[INPUT DATA Boundary: Start]
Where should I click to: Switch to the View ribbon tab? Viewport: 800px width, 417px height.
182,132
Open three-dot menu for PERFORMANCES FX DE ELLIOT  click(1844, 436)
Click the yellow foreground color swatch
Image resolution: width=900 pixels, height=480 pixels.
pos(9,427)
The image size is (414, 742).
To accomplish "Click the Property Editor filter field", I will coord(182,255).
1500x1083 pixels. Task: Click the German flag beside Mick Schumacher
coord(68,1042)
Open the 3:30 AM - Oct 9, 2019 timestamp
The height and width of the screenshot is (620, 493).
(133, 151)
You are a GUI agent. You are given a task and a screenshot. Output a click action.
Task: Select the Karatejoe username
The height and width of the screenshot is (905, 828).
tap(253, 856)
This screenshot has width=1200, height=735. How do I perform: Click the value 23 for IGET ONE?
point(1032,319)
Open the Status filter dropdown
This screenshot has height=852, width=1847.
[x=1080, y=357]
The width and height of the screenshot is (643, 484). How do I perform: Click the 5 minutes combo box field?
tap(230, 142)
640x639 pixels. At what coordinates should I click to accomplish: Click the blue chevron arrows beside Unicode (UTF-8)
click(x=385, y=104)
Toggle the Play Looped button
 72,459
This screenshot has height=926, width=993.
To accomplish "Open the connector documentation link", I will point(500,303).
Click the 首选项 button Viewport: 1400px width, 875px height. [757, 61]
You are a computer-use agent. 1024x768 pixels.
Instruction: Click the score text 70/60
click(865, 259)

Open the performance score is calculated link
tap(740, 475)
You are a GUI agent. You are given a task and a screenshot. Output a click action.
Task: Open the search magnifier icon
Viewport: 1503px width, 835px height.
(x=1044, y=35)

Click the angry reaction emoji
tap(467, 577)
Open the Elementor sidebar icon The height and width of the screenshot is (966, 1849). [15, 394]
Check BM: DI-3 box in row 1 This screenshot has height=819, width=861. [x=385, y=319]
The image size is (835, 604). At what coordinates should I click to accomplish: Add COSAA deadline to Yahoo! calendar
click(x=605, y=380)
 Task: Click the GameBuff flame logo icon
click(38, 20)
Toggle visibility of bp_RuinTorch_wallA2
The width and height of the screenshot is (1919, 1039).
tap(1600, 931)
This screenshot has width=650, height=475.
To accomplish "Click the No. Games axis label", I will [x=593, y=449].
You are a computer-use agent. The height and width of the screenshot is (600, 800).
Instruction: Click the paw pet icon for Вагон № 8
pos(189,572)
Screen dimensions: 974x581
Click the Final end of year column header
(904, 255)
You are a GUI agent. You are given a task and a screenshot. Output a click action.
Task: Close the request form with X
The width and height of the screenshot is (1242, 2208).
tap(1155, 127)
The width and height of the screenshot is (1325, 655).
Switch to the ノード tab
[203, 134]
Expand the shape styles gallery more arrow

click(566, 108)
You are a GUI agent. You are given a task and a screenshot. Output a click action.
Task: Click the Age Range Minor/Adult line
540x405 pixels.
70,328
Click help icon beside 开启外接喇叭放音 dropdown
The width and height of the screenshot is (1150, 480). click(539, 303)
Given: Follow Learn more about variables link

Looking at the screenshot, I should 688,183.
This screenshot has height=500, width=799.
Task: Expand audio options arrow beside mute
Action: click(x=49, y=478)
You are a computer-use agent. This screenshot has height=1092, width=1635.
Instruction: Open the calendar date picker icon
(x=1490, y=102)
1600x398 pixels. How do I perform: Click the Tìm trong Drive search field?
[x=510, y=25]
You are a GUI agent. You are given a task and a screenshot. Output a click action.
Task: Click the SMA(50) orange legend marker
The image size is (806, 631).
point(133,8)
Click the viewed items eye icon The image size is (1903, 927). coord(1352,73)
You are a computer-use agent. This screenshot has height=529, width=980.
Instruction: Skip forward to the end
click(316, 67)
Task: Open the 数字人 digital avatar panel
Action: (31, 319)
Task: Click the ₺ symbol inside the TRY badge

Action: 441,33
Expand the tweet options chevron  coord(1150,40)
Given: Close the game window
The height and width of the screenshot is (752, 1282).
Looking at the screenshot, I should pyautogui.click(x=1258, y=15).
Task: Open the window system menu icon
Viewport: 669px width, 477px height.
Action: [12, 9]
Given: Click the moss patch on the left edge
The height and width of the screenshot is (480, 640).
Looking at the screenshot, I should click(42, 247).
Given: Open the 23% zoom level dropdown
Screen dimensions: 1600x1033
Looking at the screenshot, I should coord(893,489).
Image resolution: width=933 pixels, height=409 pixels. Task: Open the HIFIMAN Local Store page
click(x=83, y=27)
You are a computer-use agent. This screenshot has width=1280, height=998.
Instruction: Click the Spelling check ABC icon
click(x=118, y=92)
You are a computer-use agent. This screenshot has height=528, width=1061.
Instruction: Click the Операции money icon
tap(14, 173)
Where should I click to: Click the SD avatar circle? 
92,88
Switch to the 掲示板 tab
[INPUT DATA Boundary: End]
--- ASSIGNMENT ---
Please output the full listing one more time, exactly.

--- TASK RESPONSE ---
Where should I click to: Switch to the View ribbon tab? Viewport: 800px width, 417px height.
182,132
Open three-dot menu for PERFORMANCES FX DE ELLIOT  click(1844, 436)
Click the yellow foreground color swatch
Image resolution: width=900 pixels, height=480 pixels.
pos(9,427)
The image size is (414, 742).
To accomplish "Click the Property Editor filter field", I will coord(182,255).
1500x1083 pixels. Task: Click the German flag beside Mick Schumacher
coord(68,1042)
Open the 3:30 AM - Oct 9, 2019 timestamp
The height and width of the screenshot is (620, 493).
(133, 151)
You are a GUI agent. You are given a task and a screenshot. Output a click action.
Task: Select the Karatejoe username
The height and width of the screenshot is (905, 828).
tap(253, 856)
This screenshot has width=1200, height=735. How do I perform: Click the value 23 for IGET ONE?
point(1032,319)
Open the Status filter dropdown
This screenshot has height=852, width=1847.
[x=1080, y=357]
The width and height of the screenshot is (643, 484). How do I perform: Click the 5 minutes combo box field?
tap(230, 142)
640x639 pixels. At what coordinates should I click to accomplish: Click the blue chevron arrows beside Unicode (UTF-8)
click(x=385, y=104)
Toggle the Play Looped button
 72,459
This screenshot has height=926, width=993.
To accomplish "Open the connector documentation link", I will point(500,303).
Click the 首选项 button Viewport: 1400px width, 875px height. [757, 61]
You are a computer-use agent. 1024x768 pixels.
Instruction: Click the score text 70/60
click(865, 259)

Open the performance score is calculated link
tap(740, 475)
You are a GUI agent. You are given a task and a screenshot. Output a click action.
Task: Open the search magnifier icon
Viewport: 1503px width, 835px height.
(x=1044, y=35)

Click the angry reaction emoji
tap(467, 577)
Open the Elementor sidebar icon The height and width of the screenshot is (966, 1849). [15, 394]
Check BM: DI-3 box in row 1 This screenshot has height=819, width=861. [x=385, y=319]
The image size is (835, 604). At what coordinates should I click to accomplish: Add COSAA deadline to Yahoo! calendar
click(x=605, y=380)
 Task: Click the GameBuff flame logo icon
click(38, 20)
Toggle visibility of bp_RuinTorch_wallA2
The width and height of the screenshot is (1919, 1039).
tap(1600, 931)
This screenshot has width=650, height=475.
To accomplish "Click the No. Games axis label", I will [x=593, y=449].
You are a computer-use agent. The height and width of the screenshot is (600, 800).
Instruction: Click the paw pet icon for Вагон № 8
pos(189,572)
Screen dimensions: 974x581
Click the Final end of year column header
(904, 255)
You are a GUI agent. You are given a task and a screenshot. Output a click action.
Task: Close the request form with X
The width and height of the screenshot is (1242, 2208).
tap(1155, 127)
The width and height of the screenshot is (1325, 655).
Switch to the ノード tab
[203, 134]
Expand the shape styles gallery more arrow

click(566, 108)
You are a GUI agent. You are given a task and a screenshot. Output a click action.
Task: Click the Age Range Minor/Adult line
540x405 pixels.
70,328
Click help icon beside 开启外接喇叭放音 dropdown
The width and height of the screenshot is (1150, 480). click(539, 303)
Given: Follow Learn more about variables link

Looking at the screenshot, I should 688,183.
This screenshot has height=500, width=799.
Task: Expand audio options arrow beside mute
Action: click(x=49, y=478)
You are a computer-use agent. This screenshot has height=1092, width=1635.
Instruction: Open the calendar date picker icon
(x=1490, y=102)
1600x398 pixels. How do I perform: Click the Tìm trong Drive search field?
[x=510, y=25]
You are a GUI agent. You are given a task and a screenshot. Output a click action.
Task: Click the SMA(50) orange legend marker
The image size is (806, 631).
point(133,8)
Click the viewed items eye icon The image size is (1903, 927). coord(1352,73)
You are a computer-use agent. This screenshot has height=529, width=980.
Instruction: Skip forward to the end
click(316, 67)
Task: Open the 数字人 digital avatar panel
Action: (31, 319)
Task: Click the ₺ symbol inside the TRY badge

Action: 441,33
Expand the tweet options chevron  coord(1150,40)
Given: Close the game window
The height and width of the screenshot is (752, 1282).
Looking at the screenshot, I should pyautogui.click(x=1258, y=15).
Task: Open the window system menu icon
Viewport: 669px width, 477px height.
Action: [12, 9]
Given: Click the moss patch on the left edge
The height and width of the screenshot is (480, 640).
Looking at the screenshot, I should click(42, 247).
Given: Open the 23% zoom level dropdown
Screen dimensions: 1600x1033
Looking at the screenshot, I should coord(893,489).
Image resolution: width=933 pixels, height=409 pixels. Task: Open the HIFIMAN Local Store page
click(x=83, y=27)
You are a computer-use agent. This screenshot has width=1280, height=998.
Instruction: Click the Spelling check ABC icon
click(x=118, y=92)
You are a computer-use agent. This screenshot has height=528, width=1061.
Instruction: Click the Операции money icon
tap(14, 173)
Where should I click to: Click the SD avatar circle? 
92,88
Switch to the 掲示板 tab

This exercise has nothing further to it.